Fairview was selected by city coroner/registrar John Henry Barnstead as the site where the Titanic victims should be buried.

One hundred and twenty-one victims of the sinking are interred at Fairview, more than any other cemetery in the world. Most of them are memorialized with small gray granite markers with the name and date of death. Some families paid for larger markers with more inscriptions. The occupants of a third of the graves, however, have never been identified and their markers contain just the date of death and marker number. Surveyor E. W. Christie laid out three long lines of graves in gentle curves following the contours of the sloping site. By co-incidence, the curved shape suggests the outline of the bow of a ship. A complete listing of those victims buried in Fairview can be found here.

One of the better-known Titanic markers is for an unidentified child victim, known for decades as The Unknown Child. No one claimed the body, so he was buried with funds provided by sailors of , the cable ship that recovered his body. The marker bears the inscription 'Erected to the memory of an unknown child whose remains were recovered after the disaster of the "Titanic" April 15, 1912'. In November 2002, the child was initially identified as 13-month-old Eino Viljami Panula of Finland. Eino, his mother, and four brothers all died in the Titanic disaster. After additional forensic testing, the unknown child was re-identified as 19-month-old Sidney Leslie Goodwin, an English child who perished with his entire family.

A grave marked "J. Dawson" gained fame following the release of the 1997 film Titanic, since the name of Leonardo DiCaprio's character in the film is Jack Dawson. Many filmgoers, moved by the story, left flowers and ticket stubs at Dawson's grave when the film was first released, and flowers continue to be left today. Film director James Cameron has said the character's name was not in fact inspired by the grave. More recent research has revealed that the grave actually belongs to Joseph Dawson, an Irishman who worked in Titanics boiler room as a coal trimmer.

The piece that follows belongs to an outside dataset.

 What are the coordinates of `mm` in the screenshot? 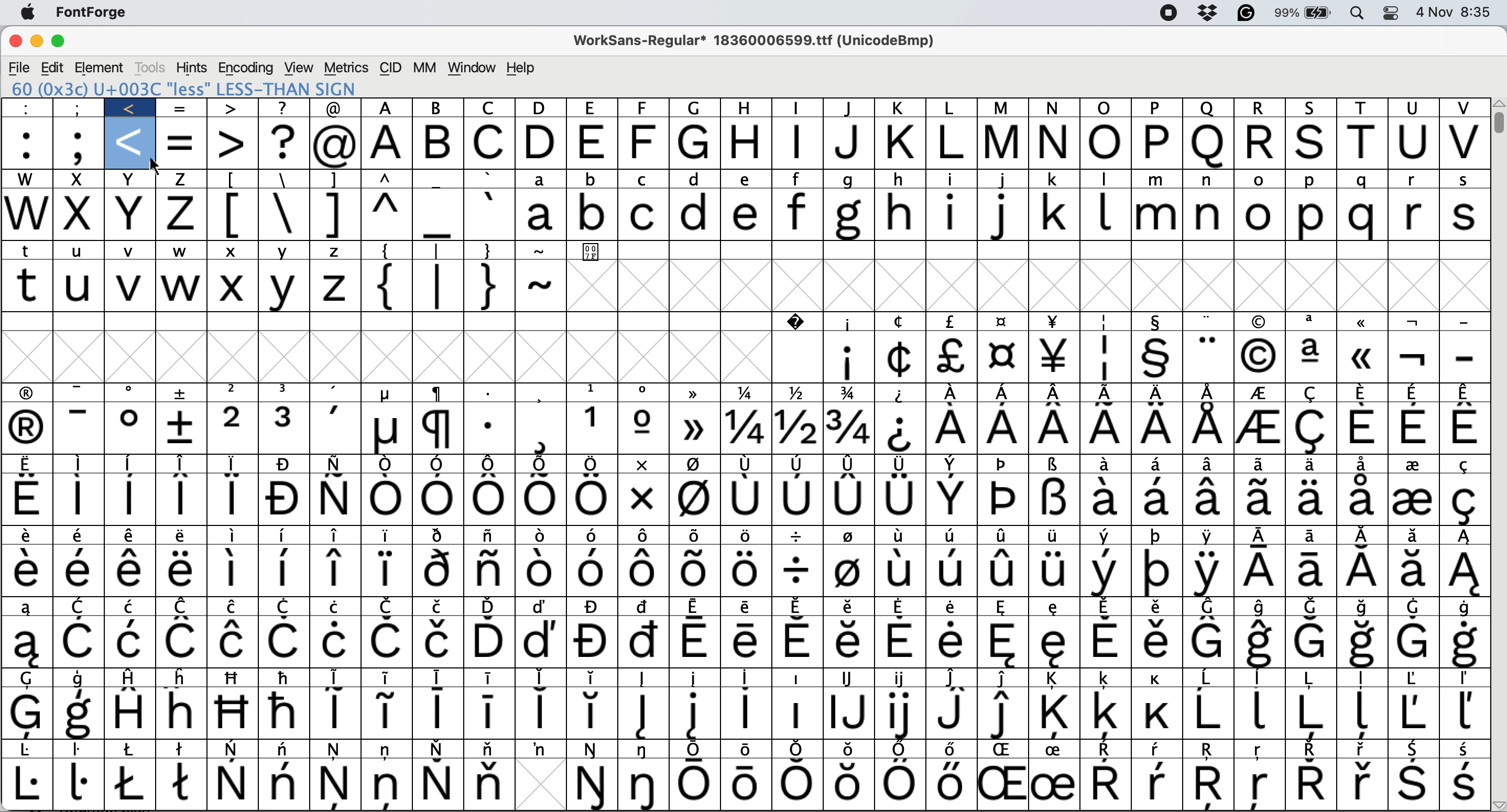 It's located at (427, 67).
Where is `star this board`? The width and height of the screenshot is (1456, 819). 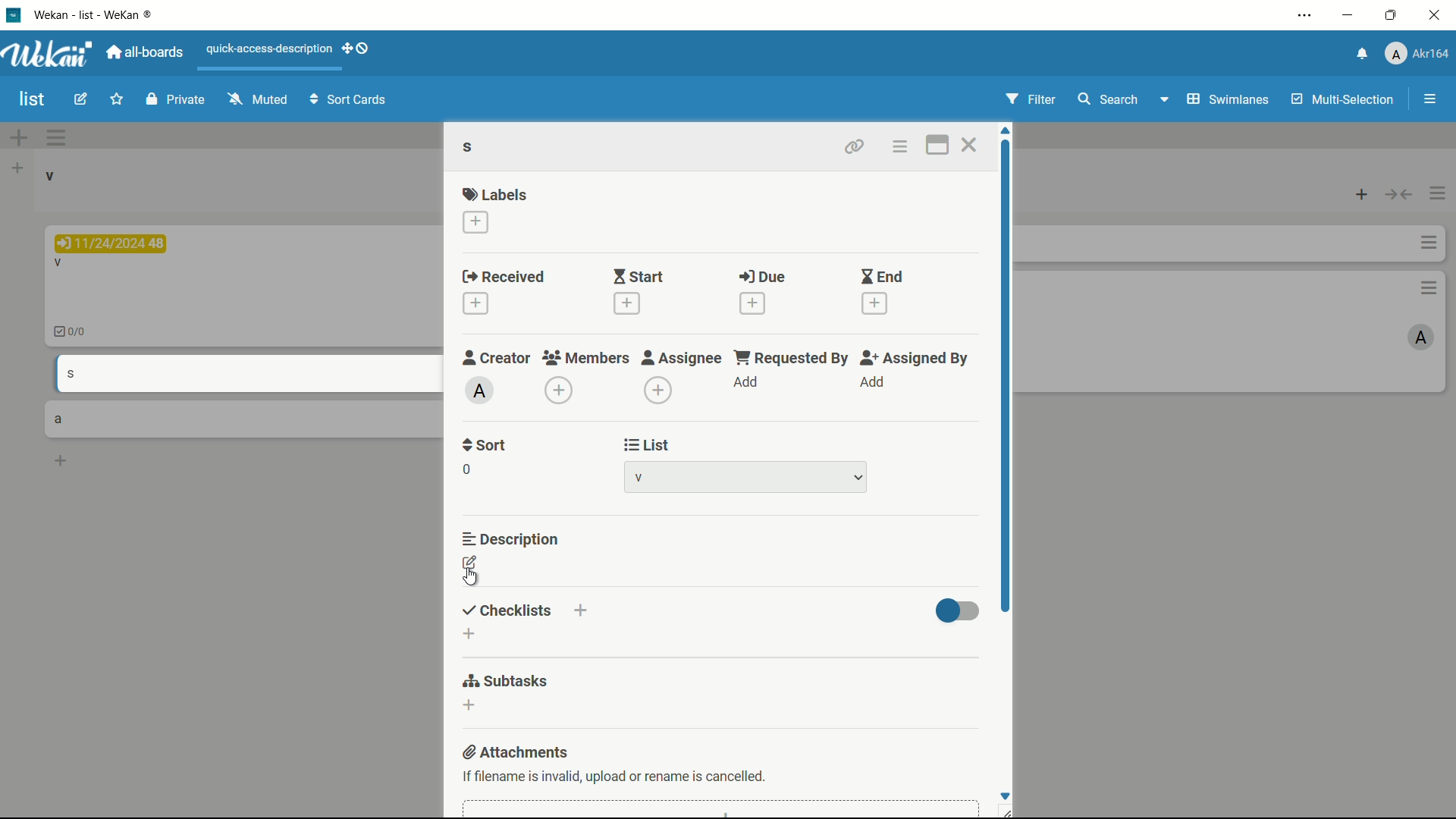 star this board is located at coordinates (116, 101).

The Fairview Titanic graves also include the burial place and marker of William Denton Cox, a steward who died while escorting third class passengers to the lifeboats. Six of the previously unknown Titanic victims were identified in 1991 with the help of the Titanic International Society. Newly inscribed headstones bearing their names were unveiled on September 23, 1991, at ceremonies attended by then-Halifax Mayor Ronald Wallace, Titanic survivor Louise Pope, and more than 50 members of the Society.

Twenty-nine other Titanic victims are buried elsewhere in Halifax; nineteen in the Roman Catholic Mount Olivet Cemetery and ten in the Jewish Baron de Hirsch Cemetery.

==War Graves==
The cemetery also contains 29 war graves of Commonwealth service personnel, 20 from World War I and 9 from World War II.